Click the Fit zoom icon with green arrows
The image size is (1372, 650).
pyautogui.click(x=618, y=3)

================================

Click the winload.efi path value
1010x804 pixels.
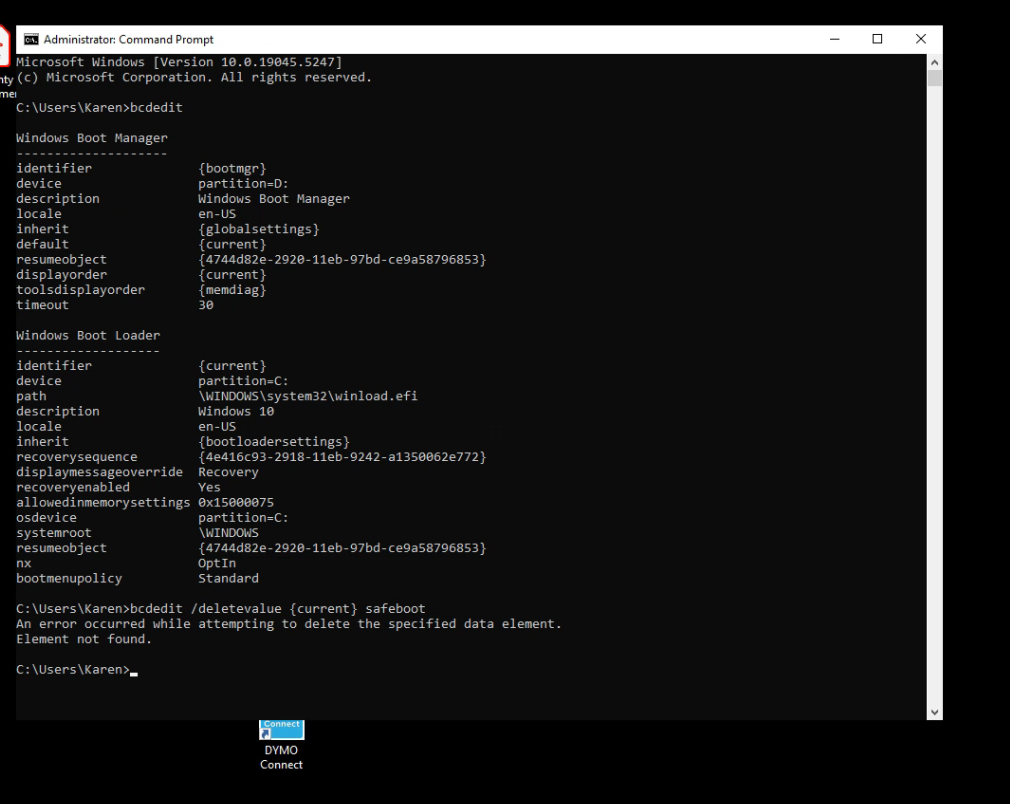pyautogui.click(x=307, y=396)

================================

■ TASK OBJECTIVE
Add 87 to each coordinate in the answers, and reproduce every row starting with the line that contains "Click the Fit zoom icon with green arrows" and going on through the line that contains "pyautogui.click(x=618, y=3)", the requests included.

■ RESULT
Click the Fit zoom icon with green arrows
The image size is (1372, 650).
pyautogui.click(x=705, y=90)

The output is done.